Why is spontaneous emission neglected in standard discussions of the two-level system? When discussing two-level systems, spontaneous emission is often neglected `until later'. However, when discussed later, the two-level system is no longer discussed. For example, see Straten and Metcalf.
Why in simple descriptions of the two-level system can spontaneous emission be safely ignored? I think it is simply assumed that the Rabi frequency is far greater than the spontaneous emission rate? Or, to put another way, the lifetime of the excited state is very long lived.
 A: This is a good and nontrivial question.
The short flippant answer to why spontaneous emission can be ignored is because we ignore it.

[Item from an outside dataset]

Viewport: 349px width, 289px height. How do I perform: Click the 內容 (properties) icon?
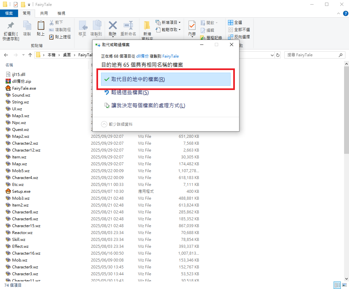point(192,26)
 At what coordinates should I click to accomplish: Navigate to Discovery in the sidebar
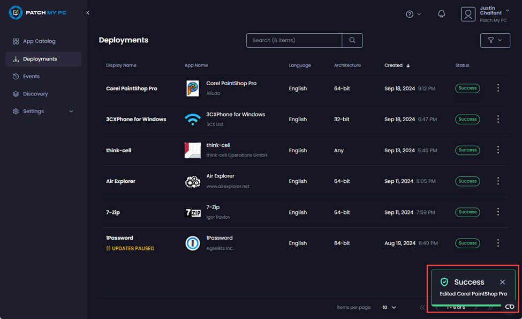tap(35, 94)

What I mean by this is that there are experimental regimes where we can have what you say, either very high Rabi frequencies or very long lifetimes, which are both conceptual statements of the mathematical condition $\Omega \gg \gamma$. In those conditions the predictions from ignoring spontaneous emission match observation really well.
But in my view, ignoring spontaneous emission is more of a learning exercise: you do it to clear away extraneous detail and get to the heart of how the system behaves, namely Rabi flopping. The effects of spontaneous emission are secondary in some sense: you want to see that a light field can transfer population between two levels, and you want to know how fast. The decay due to spontaneous emission is just clutter. Imagine a spherical cow.

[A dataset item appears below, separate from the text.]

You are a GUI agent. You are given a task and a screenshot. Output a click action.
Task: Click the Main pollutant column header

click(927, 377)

There's also a deeper issue here: you'll never get spontaneous emission out of any theory that treats the EM field classically but the atom quantum-ly. Instead you have to quantize the EM field as well; and then the combined atom+field system is, in a real sense, infinitely far from a two-level system, since the states are now $|g,n+1\rangle$ and $|e,n\rangle$ for any $n \geq 0$ (and also $|g,0\rangle$), where the second label indicates the number of photons in the relevant mode (which I incidentally assumed there was only one of).